Public Availability Date: 08-08-1983

INQUIRY LETTER 1

Jacobs, Robbins, Gaynor, Hampp, Burns, Cole & Shasteen, P.A.
One Plaza Place Northeast
St. Petersburg, Florida 33201
TELEPHONE(813) 895-1971

May 05, 1983

Mr. Peter J. Romeo, Chief Counsel
Securities and Exchange Commission
Division of Corporation Finance
450 5th Street, N.W., Room 3018
Washington, D.C. 20549

Dear Mr. Romeo:

On behalf of our client, Freedom Village Limited, a Florida limited partnership, we request that the Division of Corporation Finance not recommend any enforcement action to the Commission if the transaction described herein takes place without registration under the Securities Act of 1933 (the "Securities Act"). In our opinion, based upon the facts set forth below, nontransferable beneficial interests in a trust, which will be established to provide financing for a retirement center, to be acquired by persons who will enter into residency and care agreements entitling them to life-time occupancy and care in the retirement facility, are not "securities" as that term is defined in Section 2(1) of the Securities Act.

FACTS

Freedom Village Limited, a Florida limited partnership (the "Limited Partnership") plans to build a residential life care retirement center in Bradenton, Florida (the "Retirement Center"). The Retirement Center will be leased to Freedom Village Management Company, a Florida corporation (the "Management Company") which will operate the Retirement Center. The lease will be for a period of thirty (30) years with one (1) ten-year renewal option, and will provide for a minimum rental plus additional rent in an amount equal to a percentage of the Management Company's gross profits. The stock of the Management Company will be owned by the same persons who are the general partners of the Limited Partnership and/or their affiliates.

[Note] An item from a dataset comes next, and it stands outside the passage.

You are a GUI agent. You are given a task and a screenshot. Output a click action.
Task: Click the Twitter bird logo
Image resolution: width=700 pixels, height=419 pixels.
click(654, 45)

A trust to be known as the Freedom Village Master Trust (the "Master Trust") will be established for the benefit of the residents of the Retirement Center for the purpose of providing permanent financing for the Retirement Center by paying off the construction loan which will have been obtained by the Limited Partnership. The permanent loan which will be provided by the Master Trust will be evidenced by a promissory note bearing interest at a rate of eleven percent (11%) per annum, and will be amortized in 480 equal monthly installments (including principal and interest). The promissory note will be without recourse to the Limited Partnership, but will be secured by a first mortgage lien on the Retirement Center's properties. The trustee of the Master Trust will be an independent financial institution having trust powers.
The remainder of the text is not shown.